Selon les observateurs, cette hausse des tarifs des cartes bancaires serait une réaction à la baisse à venir des commissions interbancaires liées au paiement (CIP). La CIP correspond aux frais répercutés sur un commerçant par la banque du client qui paye ses courses par carte bancaire. Elle se compose d'une part fixe, déterminée par les banques, et d'une part variable qui dépend du montant du paiement. Le gouvernement, qui souhaite doper l'usage des paiements par cartes, même pour les petits montants, a annoncé en juin la suppression de la part fixe et la baisse progressive de la part variable. Résultat: d'ici la fin de l'année, la CIP sera abaissée en moyenne de 0,28% du montant de la transaction actuellement à 0,23%. À terme, elle sera fixée à 0,2% de la valeur de la transaction pour les cartes de débit et 0,3% pour les cartes de cartes de crédit.
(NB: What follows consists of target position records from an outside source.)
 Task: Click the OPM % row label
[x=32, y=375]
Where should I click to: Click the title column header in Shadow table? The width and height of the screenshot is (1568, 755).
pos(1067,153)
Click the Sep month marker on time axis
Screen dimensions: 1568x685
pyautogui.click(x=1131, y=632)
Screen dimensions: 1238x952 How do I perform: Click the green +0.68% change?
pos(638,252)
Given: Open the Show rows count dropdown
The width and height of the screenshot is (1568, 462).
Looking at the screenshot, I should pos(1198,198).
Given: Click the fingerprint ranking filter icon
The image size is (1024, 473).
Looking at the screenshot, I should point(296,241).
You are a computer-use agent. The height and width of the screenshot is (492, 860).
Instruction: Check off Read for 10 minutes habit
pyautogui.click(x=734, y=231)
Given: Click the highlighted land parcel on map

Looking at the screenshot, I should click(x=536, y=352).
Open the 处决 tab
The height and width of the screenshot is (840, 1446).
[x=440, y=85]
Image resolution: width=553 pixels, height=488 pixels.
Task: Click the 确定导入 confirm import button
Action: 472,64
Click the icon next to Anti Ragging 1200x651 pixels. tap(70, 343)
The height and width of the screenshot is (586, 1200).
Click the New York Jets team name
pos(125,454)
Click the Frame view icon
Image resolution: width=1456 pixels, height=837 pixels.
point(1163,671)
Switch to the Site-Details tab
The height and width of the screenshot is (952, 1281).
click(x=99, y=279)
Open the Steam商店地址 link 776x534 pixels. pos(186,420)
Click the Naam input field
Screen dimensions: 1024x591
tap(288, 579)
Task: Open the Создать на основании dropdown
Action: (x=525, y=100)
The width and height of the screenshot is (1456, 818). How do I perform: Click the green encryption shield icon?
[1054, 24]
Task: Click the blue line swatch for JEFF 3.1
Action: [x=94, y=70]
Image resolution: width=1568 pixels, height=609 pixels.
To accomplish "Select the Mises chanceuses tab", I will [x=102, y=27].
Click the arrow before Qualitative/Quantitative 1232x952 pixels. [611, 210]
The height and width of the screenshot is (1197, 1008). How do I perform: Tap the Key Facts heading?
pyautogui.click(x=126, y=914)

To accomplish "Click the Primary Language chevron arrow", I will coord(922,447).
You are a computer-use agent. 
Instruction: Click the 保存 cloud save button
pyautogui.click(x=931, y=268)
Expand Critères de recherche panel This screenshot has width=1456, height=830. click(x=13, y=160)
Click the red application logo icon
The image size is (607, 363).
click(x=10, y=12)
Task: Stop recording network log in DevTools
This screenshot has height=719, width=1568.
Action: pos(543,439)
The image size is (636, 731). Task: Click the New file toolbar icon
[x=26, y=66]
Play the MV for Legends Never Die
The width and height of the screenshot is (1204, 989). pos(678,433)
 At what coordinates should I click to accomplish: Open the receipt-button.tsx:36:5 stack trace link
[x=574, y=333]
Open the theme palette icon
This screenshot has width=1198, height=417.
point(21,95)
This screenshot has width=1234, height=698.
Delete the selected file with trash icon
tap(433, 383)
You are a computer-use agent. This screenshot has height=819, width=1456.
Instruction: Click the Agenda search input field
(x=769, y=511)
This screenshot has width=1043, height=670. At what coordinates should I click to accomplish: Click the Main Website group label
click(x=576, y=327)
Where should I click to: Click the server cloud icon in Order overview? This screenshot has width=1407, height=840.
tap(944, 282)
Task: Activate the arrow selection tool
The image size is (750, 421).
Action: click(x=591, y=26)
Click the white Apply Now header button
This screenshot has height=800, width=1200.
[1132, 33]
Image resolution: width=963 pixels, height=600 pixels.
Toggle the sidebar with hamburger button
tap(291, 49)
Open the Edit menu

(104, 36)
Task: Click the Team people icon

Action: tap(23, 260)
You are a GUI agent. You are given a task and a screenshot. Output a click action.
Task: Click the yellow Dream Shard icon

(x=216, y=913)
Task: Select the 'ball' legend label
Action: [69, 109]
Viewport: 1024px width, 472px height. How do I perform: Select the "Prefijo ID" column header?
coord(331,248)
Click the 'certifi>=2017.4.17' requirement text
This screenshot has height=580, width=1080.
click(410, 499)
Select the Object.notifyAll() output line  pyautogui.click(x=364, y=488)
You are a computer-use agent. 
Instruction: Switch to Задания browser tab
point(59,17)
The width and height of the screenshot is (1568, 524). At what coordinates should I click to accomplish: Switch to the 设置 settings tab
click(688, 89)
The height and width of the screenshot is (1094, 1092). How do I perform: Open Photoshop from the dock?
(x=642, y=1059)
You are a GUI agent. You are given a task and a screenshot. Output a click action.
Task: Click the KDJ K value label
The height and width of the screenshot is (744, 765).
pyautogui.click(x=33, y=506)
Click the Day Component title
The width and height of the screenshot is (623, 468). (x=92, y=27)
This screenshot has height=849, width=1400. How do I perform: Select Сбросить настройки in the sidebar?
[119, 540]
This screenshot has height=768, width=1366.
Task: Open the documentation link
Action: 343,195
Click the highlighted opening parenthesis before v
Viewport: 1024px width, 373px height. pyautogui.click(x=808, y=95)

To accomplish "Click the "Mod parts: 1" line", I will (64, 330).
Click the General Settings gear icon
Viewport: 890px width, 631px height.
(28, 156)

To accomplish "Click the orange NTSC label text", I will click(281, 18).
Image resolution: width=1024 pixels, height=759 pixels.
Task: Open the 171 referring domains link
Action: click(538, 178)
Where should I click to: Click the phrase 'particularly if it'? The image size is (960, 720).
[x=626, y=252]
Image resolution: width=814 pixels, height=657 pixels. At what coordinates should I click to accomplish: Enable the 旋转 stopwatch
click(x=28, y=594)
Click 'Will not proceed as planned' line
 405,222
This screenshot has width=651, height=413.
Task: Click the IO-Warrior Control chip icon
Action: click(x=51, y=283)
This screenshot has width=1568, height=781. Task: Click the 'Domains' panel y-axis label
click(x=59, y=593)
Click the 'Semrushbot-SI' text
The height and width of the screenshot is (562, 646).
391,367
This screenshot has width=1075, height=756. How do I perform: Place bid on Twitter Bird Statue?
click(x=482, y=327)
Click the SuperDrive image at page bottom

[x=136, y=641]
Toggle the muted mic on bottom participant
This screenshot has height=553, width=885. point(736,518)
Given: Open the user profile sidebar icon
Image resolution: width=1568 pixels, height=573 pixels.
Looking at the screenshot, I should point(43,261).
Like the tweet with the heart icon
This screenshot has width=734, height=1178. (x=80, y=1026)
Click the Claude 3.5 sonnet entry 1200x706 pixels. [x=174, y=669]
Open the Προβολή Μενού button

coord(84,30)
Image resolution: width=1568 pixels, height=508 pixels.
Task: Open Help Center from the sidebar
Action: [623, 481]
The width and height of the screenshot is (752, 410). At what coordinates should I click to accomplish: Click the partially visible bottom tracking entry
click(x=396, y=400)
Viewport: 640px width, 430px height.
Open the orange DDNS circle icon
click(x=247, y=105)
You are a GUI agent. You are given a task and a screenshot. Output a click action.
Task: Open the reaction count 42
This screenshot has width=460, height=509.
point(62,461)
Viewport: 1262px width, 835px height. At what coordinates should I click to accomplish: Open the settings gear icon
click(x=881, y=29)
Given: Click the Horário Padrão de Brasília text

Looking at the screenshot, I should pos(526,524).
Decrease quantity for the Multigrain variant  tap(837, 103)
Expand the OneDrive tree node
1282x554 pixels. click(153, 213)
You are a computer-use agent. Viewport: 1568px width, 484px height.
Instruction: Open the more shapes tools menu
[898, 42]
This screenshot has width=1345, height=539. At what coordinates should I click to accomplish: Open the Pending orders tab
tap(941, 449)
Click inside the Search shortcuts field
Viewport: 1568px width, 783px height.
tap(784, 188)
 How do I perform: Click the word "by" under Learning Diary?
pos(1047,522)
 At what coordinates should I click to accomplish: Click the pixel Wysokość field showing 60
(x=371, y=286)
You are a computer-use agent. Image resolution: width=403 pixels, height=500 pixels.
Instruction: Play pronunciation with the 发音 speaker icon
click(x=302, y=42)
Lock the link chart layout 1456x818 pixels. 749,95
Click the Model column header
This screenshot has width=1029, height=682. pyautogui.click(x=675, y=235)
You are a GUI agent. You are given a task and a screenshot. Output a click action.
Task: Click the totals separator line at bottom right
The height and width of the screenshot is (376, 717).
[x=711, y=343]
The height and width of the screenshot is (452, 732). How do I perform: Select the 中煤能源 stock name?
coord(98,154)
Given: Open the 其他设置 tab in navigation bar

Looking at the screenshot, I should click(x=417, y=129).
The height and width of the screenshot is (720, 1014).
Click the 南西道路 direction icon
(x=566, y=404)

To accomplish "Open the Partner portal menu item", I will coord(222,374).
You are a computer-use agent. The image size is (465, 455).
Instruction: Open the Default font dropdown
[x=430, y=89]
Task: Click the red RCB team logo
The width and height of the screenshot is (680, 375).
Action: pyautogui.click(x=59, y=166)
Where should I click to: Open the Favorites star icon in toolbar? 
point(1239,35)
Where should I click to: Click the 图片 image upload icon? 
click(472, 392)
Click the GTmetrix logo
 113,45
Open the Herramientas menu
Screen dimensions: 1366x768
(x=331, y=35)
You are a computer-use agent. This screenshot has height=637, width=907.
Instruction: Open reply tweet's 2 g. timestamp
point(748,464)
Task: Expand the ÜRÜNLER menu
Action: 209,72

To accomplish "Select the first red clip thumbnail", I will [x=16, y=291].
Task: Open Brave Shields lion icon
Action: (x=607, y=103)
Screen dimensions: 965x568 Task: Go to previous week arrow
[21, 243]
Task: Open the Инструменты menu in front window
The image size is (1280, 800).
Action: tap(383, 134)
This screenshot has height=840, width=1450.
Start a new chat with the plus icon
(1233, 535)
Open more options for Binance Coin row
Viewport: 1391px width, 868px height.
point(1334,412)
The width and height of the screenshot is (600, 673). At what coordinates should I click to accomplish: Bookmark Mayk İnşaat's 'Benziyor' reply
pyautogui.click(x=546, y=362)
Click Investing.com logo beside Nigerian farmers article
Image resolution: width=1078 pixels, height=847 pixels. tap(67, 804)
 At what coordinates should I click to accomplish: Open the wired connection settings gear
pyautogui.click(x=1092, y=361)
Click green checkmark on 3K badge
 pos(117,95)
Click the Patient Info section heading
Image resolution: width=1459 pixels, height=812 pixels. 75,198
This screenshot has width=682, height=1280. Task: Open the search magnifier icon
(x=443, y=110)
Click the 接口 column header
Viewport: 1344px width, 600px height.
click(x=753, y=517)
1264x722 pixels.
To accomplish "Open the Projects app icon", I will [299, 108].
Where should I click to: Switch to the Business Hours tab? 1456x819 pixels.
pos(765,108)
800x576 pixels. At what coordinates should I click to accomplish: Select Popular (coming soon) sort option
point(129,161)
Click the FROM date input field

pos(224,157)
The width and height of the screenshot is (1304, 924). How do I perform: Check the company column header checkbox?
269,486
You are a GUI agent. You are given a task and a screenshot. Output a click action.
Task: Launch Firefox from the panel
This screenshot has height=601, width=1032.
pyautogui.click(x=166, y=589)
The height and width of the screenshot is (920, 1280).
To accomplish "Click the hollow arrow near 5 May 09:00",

Pour les banques ayant une majorité de clients particuliers, le manque à gagner se situerait autour de 600 millions d'euros. En augmentant le prix des cartes à débit immédiat, ces dernières espèrent pousser leur clientèle particulière vers les cartes à débit différé pour lesquelles la CIP restera supérieure. L'enquête remarque d'ailleurs que ces dernières ont vu leur coût baisser de 0,09% en moyenne cette année.

Des tarifs standards en baisse

Les autres hausses tarifaires mises en lumière par l'enquête de l'Observatoire concernent les coûts des retraits aux distributeurs. Le seuil à partir duquel le client est facturé est passé de 3,71 à 3,51 retraits par mois en moyenne. De même, la facturation des frais de tenus de compte, dont l'opacité est régulièrement pointée du doigt par les associations de consommateurs, se généralisent. Début 2015, sur les 121 établissements étudiés, seuls 30 assuraient encore ce service gratuitement, contre 38 un an plus tôt.

Pour les autres frais standards, l'heure est toutefois à la stabilisation voire à la baisse. L'abonnement à la gestion des comptes sur Internet a par exemple nettement baissé entre fin 2014 et début 2015, passant en moyenne de 6,95 euros à 3,72 euros. Les frais facturés pour la mise en place d'un prélèvement ont aussi reculé entre 2014 et 2015, passant en moyenne de 2,03 euros à 0,85 euro. Même mouvement baissier pour le coût de l'abonnement aux services d'alerte par SMS qui, entre 2009 et 2015, a chuté de près de 14%.